Sepsis is a systemic inflammatory response syndrome with high mortality. It has been reported that brefeldin A-inhibited guanine nucleotide-exchange factor 1 (BIG1) is involved in the pathogenesis of sepsis. However, the mechanism is not fully elucidated. In the present study, we explored the role of BIG1 in mediating lipid raft-dependent macrophage inflammatory response and its impact on lung injury in murine sepsis. In vitro studies revealed that BIG1 deficiency reduces the upregulation and secretion of tumor necrosis factor alpha (TNF-α), interleukin-6 (IL-6), and IL-1β and inhibits the activation of the toll-like receptor 4 (TLR4)/myeloid differentiation primary response 88-dependent nuclear factor kappa-B signaling pathway induced by the lipopolysaccharide (LPS) treatment. Further experiments revealed that the inhibitory effects of BIG1 deficiency on LPS-induced inflammation are due to the upregulation of adenosine triphosphate-binding cassette transporter A1. This promotes the free-cholesterol efflux from lipid rafts and results in the reduction of lipid raft TLR4 content.
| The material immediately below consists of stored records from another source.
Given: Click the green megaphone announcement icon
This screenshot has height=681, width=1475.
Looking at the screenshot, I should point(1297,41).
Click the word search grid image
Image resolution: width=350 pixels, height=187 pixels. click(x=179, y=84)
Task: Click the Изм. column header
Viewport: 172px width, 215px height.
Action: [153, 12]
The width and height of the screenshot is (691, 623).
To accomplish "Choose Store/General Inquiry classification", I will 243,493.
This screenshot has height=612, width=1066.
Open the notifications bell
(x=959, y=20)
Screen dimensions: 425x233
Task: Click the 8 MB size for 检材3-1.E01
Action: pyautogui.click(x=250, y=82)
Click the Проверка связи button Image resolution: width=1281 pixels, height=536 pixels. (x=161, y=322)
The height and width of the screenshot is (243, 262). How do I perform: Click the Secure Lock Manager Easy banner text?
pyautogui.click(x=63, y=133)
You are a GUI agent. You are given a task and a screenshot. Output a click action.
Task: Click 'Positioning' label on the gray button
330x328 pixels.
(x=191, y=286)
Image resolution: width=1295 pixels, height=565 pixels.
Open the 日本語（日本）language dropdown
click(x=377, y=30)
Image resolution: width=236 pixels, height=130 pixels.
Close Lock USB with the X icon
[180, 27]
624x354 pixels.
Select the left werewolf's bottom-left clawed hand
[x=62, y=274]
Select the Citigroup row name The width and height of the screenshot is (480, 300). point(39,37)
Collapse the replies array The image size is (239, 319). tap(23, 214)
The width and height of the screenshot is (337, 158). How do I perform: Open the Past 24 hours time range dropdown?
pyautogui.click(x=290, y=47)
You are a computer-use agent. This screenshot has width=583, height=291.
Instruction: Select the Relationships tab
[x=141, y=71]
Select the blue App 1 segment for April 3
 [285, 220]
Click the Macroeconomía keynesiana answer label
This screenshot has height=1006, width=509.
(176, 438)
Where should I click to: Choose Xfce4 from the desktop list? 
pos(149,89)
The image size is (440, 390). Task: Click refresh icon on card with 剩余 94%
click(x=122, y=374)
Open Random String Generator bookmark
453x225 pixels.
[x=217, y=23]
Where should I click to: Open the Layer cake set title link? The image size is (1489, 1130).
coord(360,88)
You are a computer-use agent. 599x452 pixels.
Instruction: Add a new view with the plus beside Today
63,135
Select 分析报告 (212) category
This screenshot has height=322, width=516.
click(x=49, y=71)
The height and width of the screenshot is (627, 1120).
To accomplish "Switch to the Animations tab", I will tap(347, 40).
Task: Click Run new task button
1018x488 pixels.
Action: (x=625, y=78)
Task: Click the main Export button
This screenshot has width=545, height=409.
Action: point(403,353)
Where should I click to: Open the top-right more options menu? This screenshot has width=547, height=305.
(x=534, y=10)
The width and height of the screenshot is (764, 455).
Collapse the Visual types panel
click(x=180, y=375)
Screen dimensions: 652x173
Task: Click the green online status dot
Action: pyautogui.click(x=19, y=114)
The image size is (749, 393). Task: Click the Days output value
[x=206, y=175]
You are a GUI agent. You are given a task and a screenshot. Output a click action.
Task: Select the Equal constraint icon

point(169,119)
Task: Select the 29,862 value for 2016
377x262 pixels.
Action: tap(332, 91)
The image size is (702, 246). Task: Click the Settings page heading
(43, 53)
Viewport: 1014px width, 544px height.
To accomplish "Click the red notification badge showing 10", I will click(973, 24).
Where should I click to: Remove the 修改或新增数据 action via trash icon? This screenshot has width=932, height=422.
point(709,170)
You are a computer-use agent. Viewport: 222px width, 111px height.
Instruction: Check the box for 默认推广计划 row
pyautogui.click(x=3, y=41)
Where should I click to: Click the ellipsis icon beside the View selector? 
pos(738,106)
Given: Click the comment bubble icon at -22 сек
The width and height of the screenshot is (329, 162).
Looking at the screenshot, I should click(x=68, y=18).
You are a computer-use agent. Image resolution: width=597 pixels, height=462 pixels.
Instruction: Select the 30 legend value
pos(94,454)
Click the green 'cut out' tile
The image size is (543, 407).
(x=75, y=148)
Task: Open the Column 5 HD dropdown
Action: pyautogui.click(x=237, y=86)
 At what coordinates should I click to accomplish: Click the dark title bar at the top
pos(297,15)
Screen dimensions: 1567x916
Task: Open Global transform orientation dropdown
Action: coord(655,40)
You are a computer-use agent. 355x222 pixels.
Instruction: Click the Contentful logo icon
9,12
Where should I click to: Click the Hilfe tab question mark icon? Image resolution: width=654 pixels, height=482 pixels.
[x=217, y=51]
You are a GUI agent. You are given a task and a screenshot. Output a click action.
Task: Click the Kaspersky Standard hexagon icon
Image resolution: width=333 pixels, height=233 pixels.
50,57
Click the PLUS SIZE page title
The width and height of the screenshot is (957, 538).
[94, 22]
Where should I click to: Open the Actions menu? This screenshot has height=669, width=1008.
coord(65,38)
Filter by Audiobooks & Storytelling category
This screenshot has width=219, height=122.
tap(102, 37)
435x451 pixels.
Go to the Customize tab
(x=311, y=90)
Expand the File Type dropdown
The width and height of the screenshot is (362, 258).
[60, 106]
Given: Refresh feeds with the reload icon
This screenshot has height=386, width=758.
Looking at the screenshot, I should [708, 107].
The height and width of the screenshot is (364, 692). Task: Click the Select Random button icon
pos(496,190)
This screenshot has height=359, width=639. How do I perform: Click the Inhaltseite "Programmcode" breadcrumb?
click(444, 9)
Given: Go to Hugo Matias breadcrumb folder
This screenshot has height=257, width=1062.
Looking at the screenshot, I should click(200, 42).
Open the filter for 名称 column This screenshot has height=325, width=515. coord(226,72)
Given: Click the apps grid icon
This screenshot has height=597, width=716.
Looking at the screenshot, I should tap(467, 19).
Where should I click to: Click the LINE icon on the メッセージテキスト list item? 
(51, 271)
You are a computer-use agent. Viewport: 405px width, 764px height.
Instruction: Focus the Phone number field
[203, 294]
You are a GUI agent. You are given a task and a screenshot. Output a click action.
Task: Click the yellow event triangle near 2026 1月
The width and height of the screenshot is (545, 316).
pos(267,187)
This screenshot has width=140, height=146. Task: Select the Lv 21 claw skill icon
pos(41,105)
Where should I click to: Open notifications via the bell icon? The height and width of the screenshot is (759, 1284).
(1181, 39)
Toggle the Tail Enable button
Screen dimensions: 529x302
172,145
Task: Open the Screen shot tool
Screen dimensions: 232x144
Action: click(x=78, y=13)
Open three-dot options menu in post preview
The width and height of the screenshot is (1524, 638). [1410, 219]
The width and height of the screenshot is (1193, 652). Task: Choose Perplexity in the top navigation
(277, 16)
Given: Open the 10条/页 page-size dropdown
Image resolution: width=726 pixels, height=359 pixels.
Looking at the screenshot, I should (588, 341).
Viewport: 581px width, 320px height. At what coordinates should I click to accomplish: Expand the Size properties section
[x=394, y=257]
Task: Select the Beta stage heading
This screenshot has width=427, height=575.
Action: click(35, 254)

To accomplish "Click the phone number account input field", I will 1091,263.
The decrease in TLR4 content in lipid raft thereby inhibits the LPS-induced inflammatory response. Furthermore, using the cecal ligation and puncture-induced polymicrobial sepsis mouse model, we found that conditional knockout (cKO) of the myeloid cell BIG1 significantly reduced the serum concentrations of TNF-α, IL-6, and IL-1β, and downregulated their mRNA expressions in the lungs. Pathological analysis confirmed that the BIG1 cKO alleviated the sepsis-induced lung injury. These results revealed the crucial new role of BIG1 in mediating lipid raft-dependent macrophage inflammatory response. Hence, BIG1 may be a potential promising therapeutic target for the treatment of septic lung injury.